The GigaOm Key Criteria and Radar reports provide an overview of the unstructured data management market, identify capabilities (table stakes, key criteria, and emerging technology) and evaluation metrics (non-functional purchase drivers) for selecting an unstructured data management solution, and detail vendors and products that excel. These reports give prospective buyers an overview of the top vendors in this sector and help decision-makers evaluate solutions and decide where to invest.

How to Read this Report

This GigaOm report is one of a series of documents that helps IT organizations assess competing solutions in the context of well-defined features and criteria. For a fuller understanding, consider reviewing the following reports:

Key Criteria report: A detailed market sector analysis that assesses the impact that key product features and criteria have on top-line solution characteristics—such as scalability, performance, and TCO—that drive purchase decisions.

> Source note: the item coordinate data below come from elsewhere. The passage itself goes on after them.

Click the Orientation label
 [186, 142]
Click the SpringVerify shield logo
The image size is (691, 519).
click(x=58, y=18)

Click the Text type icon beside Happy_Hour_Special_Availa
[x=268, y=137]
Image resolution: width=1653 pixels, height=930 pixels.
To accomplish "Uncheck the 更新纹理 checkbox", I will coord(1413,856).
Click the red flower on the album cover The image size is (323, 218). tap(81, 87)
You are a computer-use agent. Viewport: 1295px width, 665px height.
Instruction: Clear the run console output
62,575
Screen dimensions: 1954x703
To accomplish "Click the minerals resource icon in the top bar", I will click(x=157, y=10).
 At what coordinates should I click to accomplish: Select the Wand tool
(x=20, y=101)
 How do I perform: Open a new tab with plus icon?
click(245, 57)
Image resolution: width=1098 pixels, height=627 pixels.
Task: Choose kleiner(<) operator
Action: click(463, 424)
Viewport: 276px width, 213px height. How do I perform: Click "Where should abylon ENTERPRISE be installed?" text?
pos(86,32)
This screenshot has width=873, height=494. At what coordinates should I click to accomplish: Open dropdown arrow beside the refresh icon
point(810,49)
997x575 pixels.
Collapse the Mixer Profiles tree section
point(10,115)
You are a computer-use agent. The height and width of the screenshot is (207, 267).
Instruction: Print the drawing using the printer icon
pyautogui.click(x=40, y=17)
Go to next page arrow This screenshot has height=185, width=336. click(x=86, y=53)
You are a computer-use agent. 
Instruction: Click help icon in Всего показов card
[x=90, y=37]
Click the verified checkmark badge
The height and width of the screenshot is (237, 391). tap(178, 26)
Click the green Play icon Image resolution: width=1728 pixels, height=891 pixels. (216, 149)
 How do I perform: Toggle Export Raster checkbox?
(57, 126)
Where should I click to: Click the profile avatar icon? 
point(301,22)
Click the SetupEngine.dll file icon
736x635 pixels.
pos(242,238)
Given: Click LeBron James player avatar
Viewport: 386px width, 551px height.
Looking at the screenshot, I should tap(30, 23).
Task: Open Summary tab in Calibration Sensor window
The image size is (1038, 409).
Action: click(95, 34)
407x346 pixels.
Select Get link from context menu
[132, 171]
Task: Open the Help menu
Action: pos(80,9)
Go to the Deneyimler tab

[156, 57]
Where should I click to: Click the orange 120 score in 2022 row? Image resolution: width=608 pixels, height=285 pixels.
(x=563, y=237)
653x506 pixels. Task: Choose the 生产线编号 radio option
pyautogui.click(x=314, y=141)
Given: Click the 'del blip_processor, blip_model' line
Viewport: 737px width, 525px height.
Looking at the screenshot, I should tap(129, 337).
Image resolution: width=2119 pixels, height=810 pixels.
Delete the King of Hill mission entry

GigaOm Radar report: A forward-looking analysis that plots the relative value and progression of vendor solutions along multiple axes based on strategy and execution. The Radar report includes a breakdown of each vendor’s offering in the sector.

Solution Profile: An in-depth vendor analysis that builds on the framework developed in the Key Criteria and Radar reports to assess a company’s engagement within a technology sector. This analysis includes forward-looking guidance around both strategy and product.